I know that my hon. Friend has a long-standing interest in these matters, and I can give him the assurances that he seeks. I completely agree that the kind of disruption and interference that he has described—whether that is in universities, on students, or through charities—is completely and utterly unacceptable. He specifically asked me about the review of state threats that the Home Secretary has commissioned Mr Hall to undertake. He will understand, as will other Members, that Mr Hall is extremely efficient and well organised. He understands the importance of this work, and he is getting on with it at pace. We are keen to work with him and make sure that he has all the support that he requires, and I anticipate that he will be able to complete that work quickly.
I call the Liberal Democrat spokesperson.
I thank the Minister for giving me advance sight of his statement. The Liberal Democrats of course welcome the steps he has outlined and recognise the existential threat that Iran now poses not only to Israel but to western democracies, including here in the UK. Last year, the head of MI5, Ken McCallum, laid bare this very serious threat—Iran and other nations such as Russia intensifying their efforts to interfere in all aspects of British life, including the 20 plots backed by the “emboldened” Iranian Government, as he described them, that MI5 has identified in the past three years.
Of course we welcome the placing of the whole Iranian state on the FIRS enhanced tier, and that will include Iran’s revolutionary guard, which is a vital part of the infrastructure that makes Iran’s Government such a threat, acting as it does with impunity, supplying terrorist groups such as Hezbollah, and contributing so much to the tension and violence across the middle east. If we are to achieve lasting peace, it is also essential to curtail the influence and threat of Iran to the west.

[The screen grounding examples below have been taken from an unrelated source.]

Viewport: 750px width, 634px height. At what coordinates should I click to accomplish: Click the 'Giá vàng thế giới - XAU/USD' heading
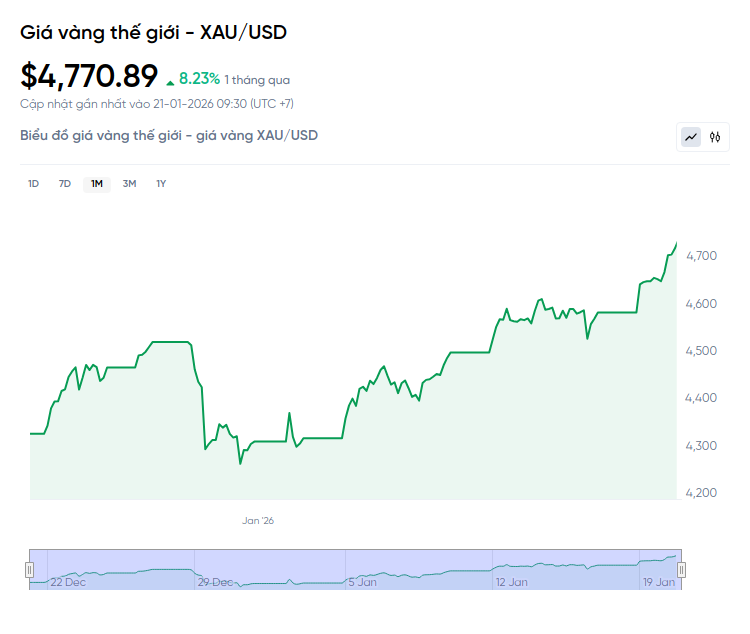click(153, 32)
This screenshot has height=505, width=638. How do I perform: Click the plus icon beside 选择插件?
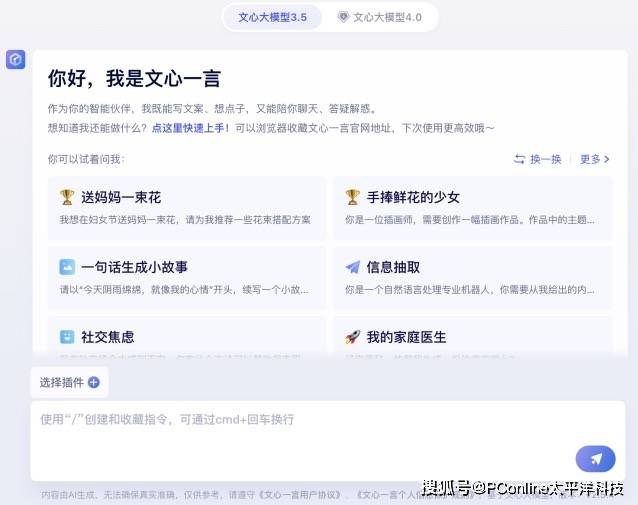pyautogui.click(x=94, y=382)
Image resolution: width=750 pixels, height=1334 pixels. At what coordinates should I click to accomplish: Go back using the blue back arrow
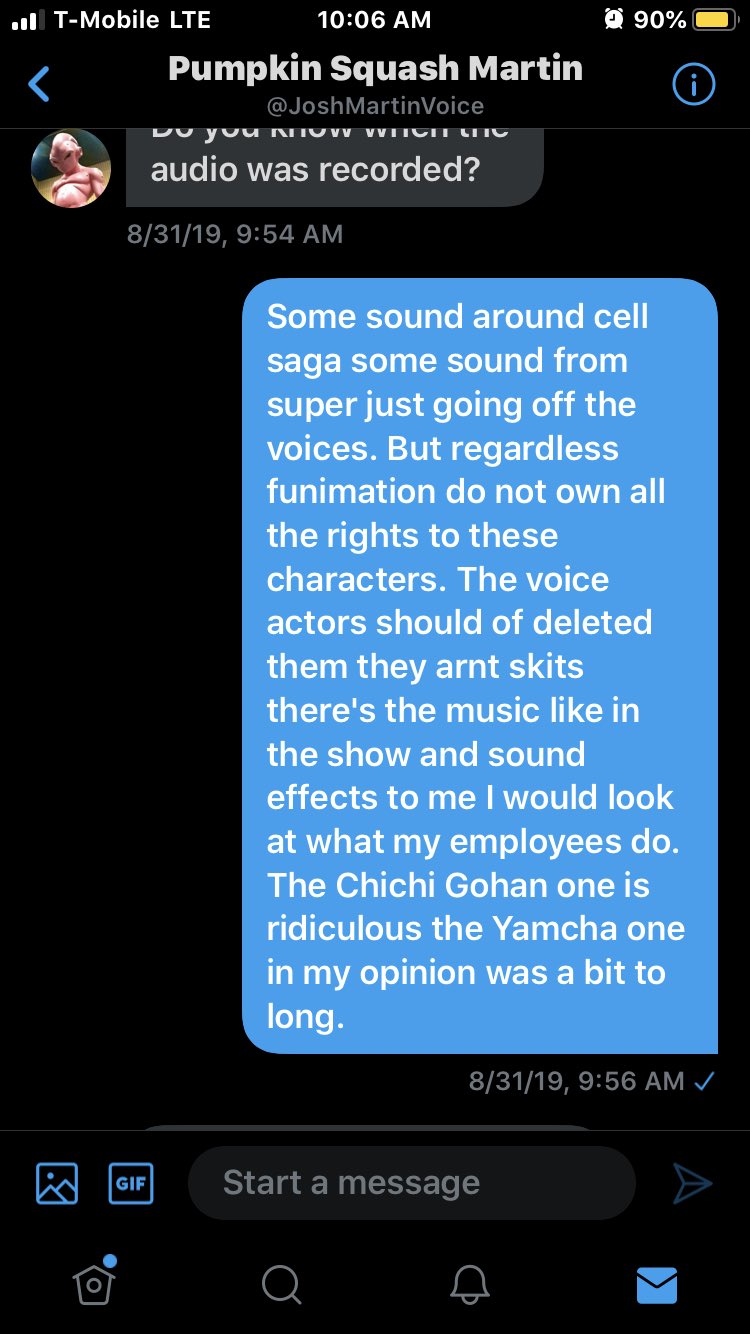click(x=39, y=85)
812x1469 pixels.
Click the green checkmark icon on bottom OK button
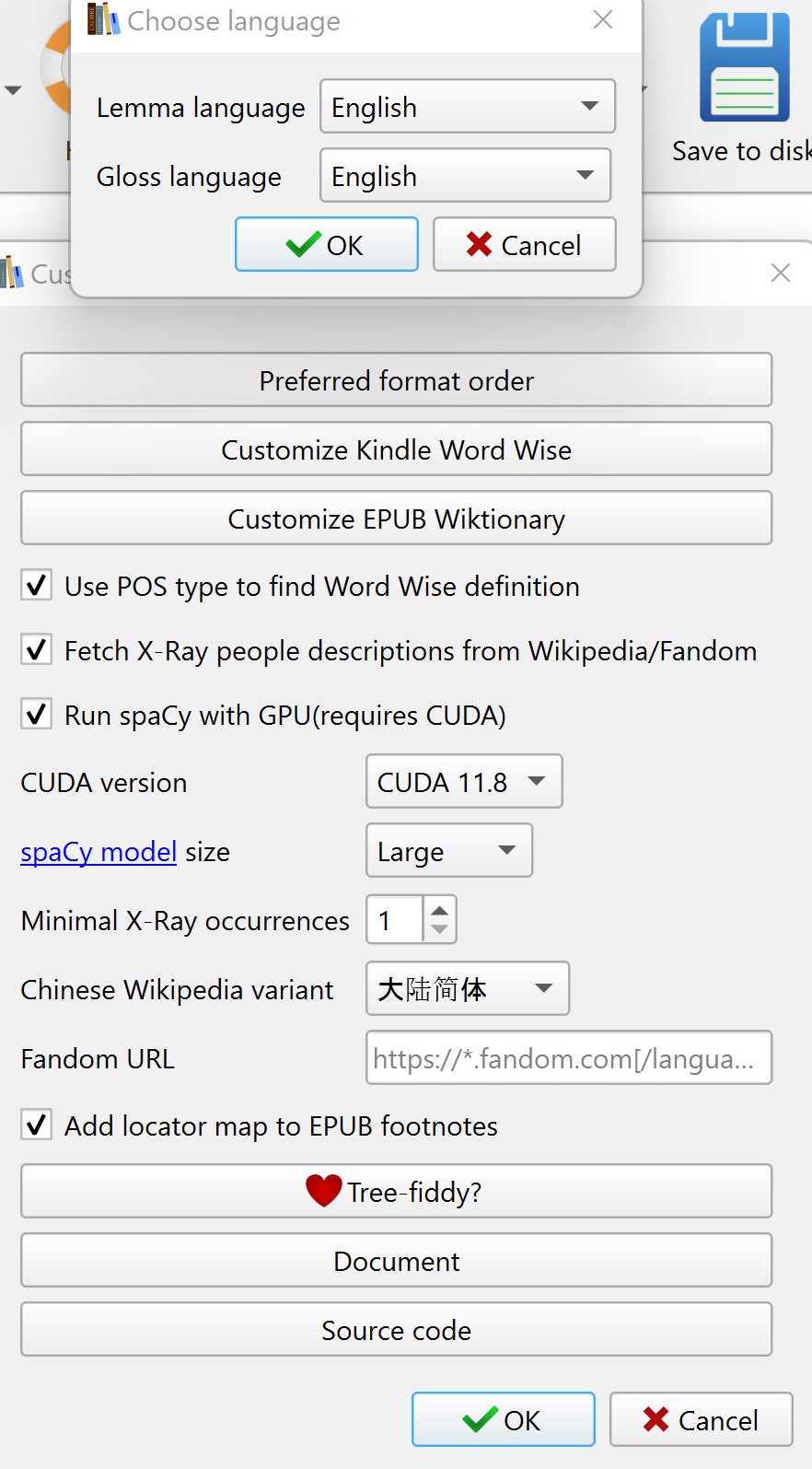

We welcome the review by Mr Hall that has been outlined. I am glad to hear that the Government continue to keep the list of proscribed groups under review, but I hope that a decision on the IRGC will come sooner rather than later. I would like to hear how we will strengthen sanction regimes to start tackling the influence of Iran. The measures announced today are a welcome start, but we stand ready to support sanctions, and I hope the Government will go further and faster.
I am pleased to see the Government working closely with territorial police forces across the United Kingdom to give officers at all levels the skills and confidence to identify these threats on our own shores, particularly those to communities that remain vulnerable, so I also welcome the reference to the threat faced by our Jewish communities across the country and the rising tensions on our streets. I hope the Minister can outline how his Department will work with the Community Security Trust and other groups to keep all Jewish communities safe at a time when those abroad seek to undermine our whole country. We must not let them succeed.
I am grateful to the hon. Gentleman for raising that important matter. I was in the United Arab Emirates on Friday, so I am well versed on the points he made. I have responded to that issue in the House previously, but I give him an assurance that we will look closely at it, and I am happy to discuss it with him further.
I thank the Minister for his very diligent turn at the Dispatch Box this afternoon.